## Goals
**a)** Answer these questions from the voir dire passage below, one answer per line, marked the same way:
(i) Which case is cited for the rule that failing to question potential jurors about bias toward law enforcement officers is not, standing alone, reversible error?
(ii) What question did Zhang's counsel ask the judge to put to the jurors?
(iii) Who objected to one of the Government's peremptory strikes?
**b)** List every person named in the voir dire passage below, leaving out names that appear only in case citations.

## Document segment
Failure to question potential jurors about biases toward law enforcement officers is not, standing alone, reversible error. United States v. Muldoon, 931 F.2d 282, 286-87 (4th Cir.1990). However, when a defendant requests such a question and the case turns on the law enforcement official's credibility, the court must make an inquiry as to potential bias toward the official's testimony. United States v. Evans, 917 F.2d 800, 807 (4th Cir.1990).


In this case, the public authority defense turned partially on Lewis's credibility--if the jury believed Lewis's testimony that he did not authorize the shipment of the devices to the PRC, conviction was likely. However, the case did not turn completely on the jury's belief of Lewis. Wang, who was not a law enforcement official, testified that the Appellants knew they did not have authorization to export the devices; several other witnesses corroborated her testimony. Thus, while some inquiry into bias was necessary, the case did not turn entirely on Lewis's credibility.


The district court did not specifically ask whether the jurors would attribute more credibility to a law enforcement officer than to an ordinary citizen. However, the court asked whether any potential juror, or member of any juror's family, was or had been a law enforcement officer. For those jurors replying affirmatively, the judge asked how the juror or relative was affiliated with law enforcement, and whether that involvement would affect the juror's ability to try the case fairly. Immediately after the jurors had responded to these questions, and before the end of voir dire, the judge stated:


Now, if you are selected as a juror in this case, you would be required to put aside any feeling of passion or prejudice and decide this case solely on the evidence introduced during the trial and the legal instructions as given to you by the court. Do any of you feel that you cannot do this?


The judge further asked whether there were any questions she had not yet asked that were important. At the request of Andrew Sebok, Zhang's counsel, she asked whether any of the jurors spoke or understood Chinese, and no juror responded. There was an ex parte, off the record discussion between the court and Sebok, but no objection was lodged on the record. Further, James Broccoletti, Wu's counsel, objected to one of the Government's peremptory strikes. However, there were no other objections to the court's conduct of voir dire.


The judge's questions, though not as specific as those proposed by Appellants, served to inform the jurors that they could not assign more credibility to any particular witness due to a bias, and to screen out any juror who might be biased due to a connection with law enforcement. Further, the case did not turn solely on the credibility of a law enforcement officer; although Lewis's testimony was crucial, Appellants' convictions also are supported by the testimony of Wang and several Varo employees, as well as Appellants' admission that the devices were shipped without the proper licenses. In addition, the voir dire was, in other respects, thorough. See Evans, 900 F.2d at 807.

## Dataset excerpts
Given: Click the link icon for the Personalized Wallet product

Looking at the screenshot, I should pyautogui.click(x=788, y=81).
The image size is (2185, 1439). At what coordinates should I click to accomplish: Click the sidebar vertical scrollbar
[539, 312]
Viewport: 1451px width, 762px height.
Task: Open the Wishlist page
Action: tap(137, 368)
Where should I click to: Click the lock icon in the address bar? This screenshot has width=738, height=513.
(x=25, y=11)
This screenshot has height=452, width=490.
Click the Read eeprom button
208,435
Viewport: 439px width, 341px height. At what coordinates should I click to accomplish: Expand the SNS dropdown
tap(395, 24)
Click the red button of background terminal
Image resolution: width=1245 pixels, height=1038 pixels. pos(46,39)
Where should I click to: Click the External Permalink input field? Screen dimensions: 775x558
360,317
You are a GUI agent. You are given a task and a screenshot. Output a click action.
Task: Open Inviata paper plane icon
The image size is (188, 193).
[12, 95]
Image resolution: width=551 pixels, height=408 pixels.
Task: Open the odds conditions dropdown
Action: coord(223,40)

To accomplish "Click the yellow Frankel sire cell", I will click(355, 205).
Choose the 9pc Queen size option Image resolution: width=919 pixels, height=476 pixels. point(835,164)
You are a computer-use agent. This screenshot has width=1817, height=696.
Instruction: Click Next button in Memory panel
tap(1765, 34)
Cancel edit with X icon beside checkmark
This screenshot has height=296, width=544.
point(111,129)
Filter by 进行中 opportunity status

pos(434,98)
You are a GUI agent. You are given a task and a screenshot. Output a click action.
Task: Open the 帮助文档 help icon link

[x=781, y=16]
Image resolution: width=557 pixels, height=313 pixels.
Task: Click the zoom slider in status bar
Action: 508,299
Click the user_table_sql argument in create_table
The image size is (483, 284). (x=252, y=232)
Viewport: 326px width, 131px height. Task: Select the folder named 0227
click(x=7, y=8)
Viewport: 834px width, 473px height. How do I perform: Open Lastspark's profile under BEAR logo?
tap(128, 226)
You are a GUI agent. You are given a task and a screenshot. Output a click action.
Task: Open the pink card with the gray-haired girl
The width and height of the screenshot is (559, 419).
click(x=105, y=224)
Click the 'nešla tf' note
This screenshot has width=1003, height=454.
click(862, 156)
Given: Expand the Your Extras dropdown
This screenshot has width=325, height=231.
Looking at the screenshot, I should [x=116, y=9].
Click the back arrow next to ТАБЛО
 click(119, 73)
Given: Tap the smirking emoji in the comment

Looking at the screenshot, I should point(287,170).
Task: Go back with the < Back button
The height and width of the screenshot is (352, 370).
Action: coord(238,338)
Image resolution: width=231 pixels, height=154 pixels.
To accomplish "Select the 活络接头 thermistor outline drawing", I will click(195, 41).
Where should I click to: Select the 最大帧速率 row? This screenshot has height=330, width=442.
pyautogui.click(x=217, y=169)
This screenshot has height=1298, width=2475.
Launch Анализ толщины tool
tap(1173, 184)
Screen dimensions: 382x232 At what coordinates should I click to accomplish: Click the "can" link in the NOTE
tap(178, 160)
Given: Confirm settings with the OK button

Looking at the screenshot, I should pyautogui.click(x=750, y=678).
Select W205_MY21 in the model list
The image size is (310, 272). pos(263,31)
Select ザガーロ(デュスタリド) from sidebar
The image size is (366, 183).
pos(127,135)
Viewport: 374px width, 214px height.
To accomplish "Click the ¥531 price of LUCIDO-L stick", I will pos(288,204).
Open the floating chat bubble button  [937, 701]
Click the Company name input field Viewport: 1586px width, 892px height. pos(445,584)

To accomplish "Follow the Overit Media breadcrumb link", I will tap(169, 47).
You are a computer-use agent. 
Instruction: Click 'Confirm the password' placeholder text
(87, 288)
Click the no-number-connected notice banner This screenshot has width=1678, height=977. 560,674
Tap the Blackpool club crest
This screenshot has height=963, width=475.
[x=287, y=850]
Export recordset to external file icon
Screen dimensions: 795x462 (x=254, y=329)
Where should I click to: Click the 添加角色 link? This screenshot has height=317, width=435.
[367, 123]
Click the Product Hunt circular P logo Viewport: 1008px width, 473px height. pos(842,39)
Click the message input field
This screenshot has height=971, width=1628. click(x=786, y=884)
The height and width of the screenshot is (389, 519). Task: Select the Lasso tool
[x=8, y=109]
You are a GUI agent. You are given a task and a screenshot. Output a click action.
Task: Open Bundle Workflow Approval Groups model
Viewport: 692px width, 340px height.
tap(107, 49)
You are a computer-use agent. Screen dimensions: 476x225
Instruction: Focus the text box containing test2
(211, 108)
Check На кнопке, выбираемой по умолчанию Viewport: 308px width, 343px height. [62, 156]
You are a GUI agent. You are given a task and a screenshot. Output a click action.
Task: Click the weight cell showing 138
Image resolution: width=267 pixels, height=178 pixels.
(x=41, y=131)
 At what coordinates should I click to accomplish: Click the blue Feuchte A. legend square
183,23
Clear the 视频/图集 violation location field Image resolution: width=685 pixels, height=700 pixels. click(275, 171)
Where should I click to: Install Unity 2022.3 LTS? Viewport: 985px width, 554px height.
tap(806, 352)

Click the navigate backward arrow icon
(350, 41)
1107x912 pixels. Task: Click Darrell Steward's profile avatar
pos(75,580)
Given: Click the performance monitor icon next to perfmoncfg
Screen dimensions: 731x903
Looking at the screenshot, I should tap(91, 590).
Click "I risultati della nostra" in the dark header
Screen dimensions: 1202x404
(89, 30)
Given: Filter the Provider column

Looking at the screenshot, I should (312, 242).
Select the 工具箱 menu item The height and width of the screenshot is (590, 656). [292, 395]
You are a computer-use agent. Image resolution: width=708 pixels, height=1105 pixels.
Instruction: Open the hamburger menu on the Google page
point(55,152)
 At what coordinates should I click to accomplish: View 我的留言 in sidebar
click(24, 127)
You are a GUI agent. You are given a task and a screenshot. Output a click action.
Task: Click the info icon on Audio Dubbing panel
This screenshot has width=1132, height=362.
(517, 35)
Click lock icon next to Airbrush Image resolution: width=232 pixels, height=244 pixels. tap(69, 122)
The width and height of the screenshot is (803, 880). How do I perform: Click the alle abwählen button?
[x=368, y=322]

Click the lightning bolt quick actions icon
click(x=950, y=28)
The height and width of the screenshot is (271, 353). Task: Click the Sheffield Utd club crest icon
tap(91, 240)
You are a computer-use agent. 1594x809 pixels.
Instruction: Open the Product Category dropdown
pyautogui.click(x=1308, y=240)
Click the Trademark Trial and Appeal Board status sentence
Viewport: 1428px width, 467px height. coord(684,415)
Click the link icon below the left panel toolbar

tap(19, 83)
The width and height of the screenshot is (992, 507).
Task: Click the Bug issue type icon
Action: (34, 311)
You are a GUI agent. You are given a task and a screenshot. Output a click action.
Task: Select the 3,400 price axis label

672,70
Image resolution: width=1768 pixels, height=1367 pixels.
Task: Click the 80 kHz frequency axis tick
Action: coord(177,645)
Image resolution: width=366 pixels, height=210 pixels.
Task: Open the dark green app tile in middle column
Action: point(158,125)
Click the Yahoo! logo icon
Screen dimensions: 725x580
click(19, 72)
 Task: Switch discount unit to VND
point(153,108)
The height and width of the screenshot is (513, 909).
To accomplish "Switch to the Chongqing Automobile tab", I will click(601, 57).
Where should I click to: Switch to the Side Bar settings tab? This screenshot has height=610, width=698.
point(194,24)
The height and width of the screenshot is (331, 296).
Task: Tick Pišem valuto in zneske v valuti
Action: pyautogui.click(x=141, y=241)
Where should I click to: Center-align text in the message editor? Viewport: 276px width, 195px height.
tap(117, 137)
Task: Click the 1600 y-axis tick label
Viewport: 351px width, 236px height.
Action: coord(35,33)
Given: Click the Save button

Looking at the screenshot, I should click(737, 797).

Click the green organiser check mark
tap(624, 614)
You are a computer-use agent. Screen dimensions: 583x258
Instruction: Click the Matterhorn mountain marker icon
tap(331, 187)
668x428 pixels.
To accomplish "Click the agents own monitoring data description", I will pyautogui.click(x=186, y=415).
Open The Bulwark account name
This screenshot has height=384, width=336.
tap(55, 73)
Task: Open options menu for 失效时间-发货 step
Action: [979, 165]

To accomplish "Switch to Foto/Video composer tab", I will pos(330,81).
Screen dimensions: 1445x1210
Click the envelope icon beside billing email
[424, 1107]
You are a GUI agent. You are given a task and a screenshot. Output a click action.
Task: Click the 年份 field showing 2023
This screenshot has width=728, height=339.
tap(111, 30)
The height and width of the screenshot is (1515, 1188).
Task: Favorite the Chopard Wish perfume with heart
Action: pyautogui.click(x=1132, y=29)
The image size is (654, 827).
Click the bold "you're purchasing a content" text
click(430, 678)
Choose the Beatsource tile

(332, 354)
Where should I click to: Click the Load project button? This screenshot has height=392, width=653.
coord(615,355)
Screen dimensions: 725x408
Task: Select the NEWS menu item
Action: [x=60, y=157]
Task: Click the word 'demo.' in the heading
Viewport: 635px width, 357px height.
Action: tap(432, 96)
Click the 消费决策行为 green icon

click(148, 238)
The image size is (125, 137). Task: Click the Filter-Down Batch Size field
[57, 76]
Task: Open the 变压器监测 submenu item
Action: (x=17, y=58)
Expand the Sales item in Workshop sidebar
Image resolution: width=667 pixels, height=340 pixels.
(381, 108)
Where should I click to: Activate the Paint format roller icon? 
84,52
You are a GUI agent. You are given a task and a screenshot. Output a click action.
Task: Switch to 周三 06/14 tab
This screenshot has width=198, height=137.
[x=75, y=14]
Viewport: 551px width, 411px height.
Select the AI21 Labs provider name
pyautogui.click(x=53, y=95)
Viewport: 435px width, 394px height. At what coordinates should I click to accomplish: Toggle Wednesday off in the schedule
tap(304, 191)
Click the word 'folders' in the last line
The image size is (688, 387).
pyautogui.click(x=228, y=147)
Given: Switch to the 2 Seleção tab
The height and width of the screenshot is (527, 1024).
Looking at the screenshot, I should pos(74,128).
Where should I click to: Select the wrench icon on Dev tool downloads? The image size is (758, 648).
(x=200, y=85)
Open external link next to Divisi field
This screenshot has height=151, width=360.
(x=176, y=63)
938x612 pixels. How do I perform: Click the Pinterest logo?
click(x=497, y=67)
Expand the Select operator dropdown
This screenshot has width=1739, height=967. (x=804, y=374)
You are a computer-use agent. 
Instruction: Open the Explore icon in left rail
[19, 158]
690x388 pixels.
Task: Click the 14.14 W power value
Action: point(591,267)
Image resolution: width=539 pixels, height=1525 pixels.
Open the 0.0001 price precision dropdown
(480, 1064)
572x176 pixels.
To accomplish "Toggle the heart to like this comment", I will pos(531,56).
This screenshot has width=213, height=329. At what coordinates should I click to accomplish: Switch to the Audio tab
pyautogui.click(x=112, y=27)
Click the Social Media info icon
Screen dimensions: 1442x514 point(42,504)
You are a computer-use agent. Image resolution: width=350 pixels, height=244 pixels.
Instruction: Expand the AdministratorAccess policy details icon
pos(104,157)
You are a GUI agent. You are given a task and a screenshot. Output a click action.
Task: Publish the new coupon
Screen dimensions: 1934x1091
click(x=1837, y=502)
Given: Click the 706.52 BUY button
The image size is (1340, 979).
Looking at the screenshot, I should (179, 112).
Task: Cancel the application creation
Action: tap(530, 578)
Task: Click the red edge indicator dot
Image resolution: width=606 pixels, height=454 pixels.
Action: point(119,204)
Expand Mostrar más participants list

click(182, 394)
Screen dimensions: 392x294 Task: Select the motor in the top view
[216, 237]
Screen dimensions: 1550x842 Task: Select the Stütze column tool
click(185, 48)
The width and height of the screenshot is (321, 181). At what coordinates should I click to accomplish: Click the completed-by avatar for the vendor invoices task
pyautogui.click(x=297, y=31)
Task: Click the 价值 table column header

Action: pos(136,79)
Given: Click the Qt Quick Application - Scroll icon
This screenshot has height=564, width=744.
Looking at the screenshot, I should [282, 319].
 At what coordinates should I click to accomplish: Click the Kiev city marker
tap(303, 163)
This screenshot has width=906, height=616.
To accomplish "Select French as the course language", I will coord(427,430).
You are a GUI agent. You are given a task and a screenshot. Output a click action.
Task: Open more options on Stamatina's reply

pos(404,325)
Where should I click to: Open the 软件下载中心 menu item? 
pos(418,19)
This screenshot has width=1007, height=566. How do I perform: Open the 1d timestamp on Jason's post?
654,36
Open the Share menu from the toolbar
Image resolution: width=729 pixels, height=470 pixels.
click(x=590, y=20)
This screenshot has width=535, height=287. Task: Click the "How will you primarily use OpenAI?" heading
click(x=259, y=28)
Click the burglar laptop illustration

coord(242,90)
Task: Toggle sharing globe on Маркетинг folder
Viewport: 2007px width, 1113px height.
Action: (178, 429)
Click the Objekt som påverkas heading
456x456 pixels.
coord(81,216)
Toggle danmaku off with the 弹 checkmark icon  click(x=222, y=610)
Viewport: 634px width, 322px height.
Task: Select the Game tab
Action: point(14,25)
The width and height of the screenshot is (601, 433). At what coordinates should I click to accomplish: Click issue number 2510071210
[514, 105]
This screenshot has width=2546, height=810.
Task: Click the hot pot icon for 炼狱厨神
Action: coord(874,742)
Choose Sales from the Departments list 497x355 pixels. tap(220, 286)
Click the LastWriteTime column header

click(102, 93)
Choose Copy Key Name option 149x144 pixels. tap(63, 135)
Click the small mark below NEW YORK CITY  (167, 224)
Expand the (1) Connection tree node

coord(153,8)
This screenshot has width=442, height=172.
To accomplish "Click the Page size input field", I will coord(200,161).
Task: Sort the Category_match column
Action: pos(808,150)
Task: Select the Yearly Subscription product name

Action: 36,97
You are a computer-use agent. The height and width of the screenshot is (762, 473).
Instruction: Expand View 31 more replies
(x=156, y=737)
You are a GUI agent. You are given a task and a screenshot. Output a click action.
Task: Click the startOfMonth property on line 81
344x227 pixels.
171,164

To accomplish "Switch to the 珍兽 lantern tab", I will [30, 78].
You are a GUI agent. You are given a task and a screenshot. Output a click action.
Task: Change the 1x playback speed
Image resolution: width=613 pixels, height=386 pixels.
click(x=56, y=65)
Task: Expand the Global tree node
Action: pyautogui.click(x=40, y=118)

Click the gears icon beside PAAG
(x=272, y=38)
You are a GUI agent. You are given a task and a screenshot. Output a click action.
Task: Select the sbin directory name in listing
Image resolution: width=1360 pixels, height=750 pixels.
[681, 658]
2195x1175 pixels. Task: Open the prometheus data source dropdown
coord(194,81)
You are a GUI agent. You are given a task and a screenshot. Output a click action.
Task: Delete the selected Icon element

## Solutions per task
**a)**
(i) United States v. Muldoon, 931 F.2d 282, 286-87 (4th Cir.1990)
(ii) Whether any of the jurors spoke or understood Chinese
(iii) James Broccoletti, Wu's counsel

**b)**
Lewis
Wang
Andrew Sebok
Zhang
James Broccoletti
Wu